Sen. Bernie Sanders, challenged at Thursday night’s Democratic presidential debate on how he would pay for universal health care and his other proposed programs, admitted income taxes on the middle class would have to go up — but maintained that the savings in medical expenses would more than offset the tax hike.
Sanders, who took the first question from NBC correspondent Savannah Guthrie, talked about his Medicare for All proposal for his allotted minute. But when Guthrie followed up and pressed him about taxes on the middle class, he conceded, “Yes, they will pay more in taxes.”
“We have a new vision for America,” Sanders began. “And at a time when we have three people in this country owning more wealth than the bottom half of America while 500,000 people are sleeping out on the streets today, we think it is time for change, real change. And by that, I mean that health care in my view is a human right and we have got to pass a Medicare for All single-payer system.
“Under that system, by the way, [the] vast majority of the people in this country will be paying significantly less for health care than they are right now.”
“I believe that education is the future for this country and that is why I believe we must make public colleges and universities tuition-free and eliminate student debt, and we do that by placing a tax on Wall Street.”
He continued: “Every proposal that I have brought forth is fully paid for.”
Guthrie said she would give Sanders “10 seconds just to answer the very direct question: Will you raise taxes for the middle class in a Sanders administration.”
“People who have health care under Medicare for All will have no premiums, no deductibles, no copayments, no out of pocket expenses. Yes, they will pay more in taxes, but less in health care for what they get.”
Still, taxes would significantly increase as “the government takes on trillions of dollars in health care costs now covered by employers and individuals,” the Associated Press fact checked. “Independent studies estimate the government would be spending an additional $28 trillion to $36 trillion over 10 years, although Medicare for All supporters say that’s overstating it. How those tax increases would be divvied up remains to be seen, as Sanders has not released a blueprint for how to finance his plan.”
Health care, a contentious topic among candidates in the first debate night, was expected to be an explosive talking point during the second debate with top-polling candidates like Sanders and Joe Biden.

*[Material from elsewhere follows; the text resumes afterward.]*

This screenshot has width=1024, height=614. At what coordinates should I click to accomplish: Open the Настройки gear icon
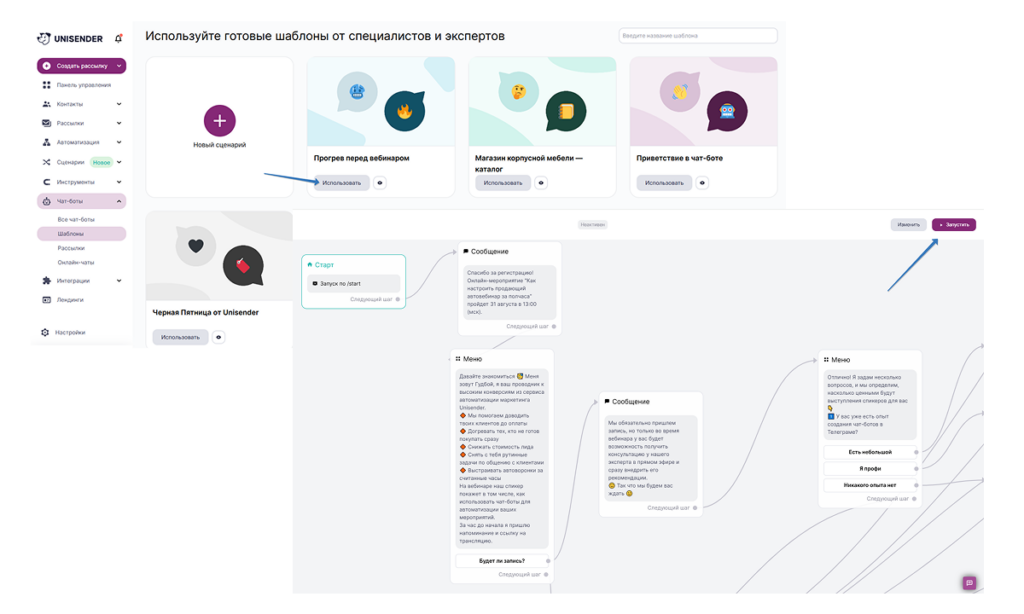coord(45,332)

But lower-profile candidates also dove into the health care debate.
Sen. Michael Bennet, who was the last candidate to earn a spot on the debate stage, took a shot at Sanders on taxes.
Bennet said he believed in getting to universal health care. “I believe the way to do that is by finishing the work we started with Obamacare and creating a public option that every family and every person in America can make a choice for their family about whether they want a public option which for them would be like having Medicare for All or whether they want to keep their private insurance. I believe we will get there much more quickly if we do that.”
“Bernie mentioned the taxes that we would have to pay, because of those taxes, Vermont rejected Medicare for All,” he added. Sanders shook his head in response.
When asked which candidates would abolish private health insurance in favor of a government-run plan, only Sanders and Harris raised their hands.
Supporters of a single-payer plan like Medicare for All say that a “public option” to buy insurance, the competing approach, is just another incremental step, like Obamacare, that perpetuates the power and profits of the private insurance industry while failing to achieve universal coverage.
Those against Medicare for All say it would be too hard to implement, resulting in underfunded hospitals due to lower Medicare-rate payments, and not provide enough options for consumers.
“Everybody who says Medicare for All, every person in politics who allows that phrase to escape their lips has a responsibility to explain how you're actually supposed to get from here to there,” said South Bend, Ind., Mayor Pete Buttigieg. “I would call it Medicare for All Who Want It.”
Buttigieg said he would take parts of Medicare and give people an option to buy into it, providing “a very natural glide path to the single-payer environment.”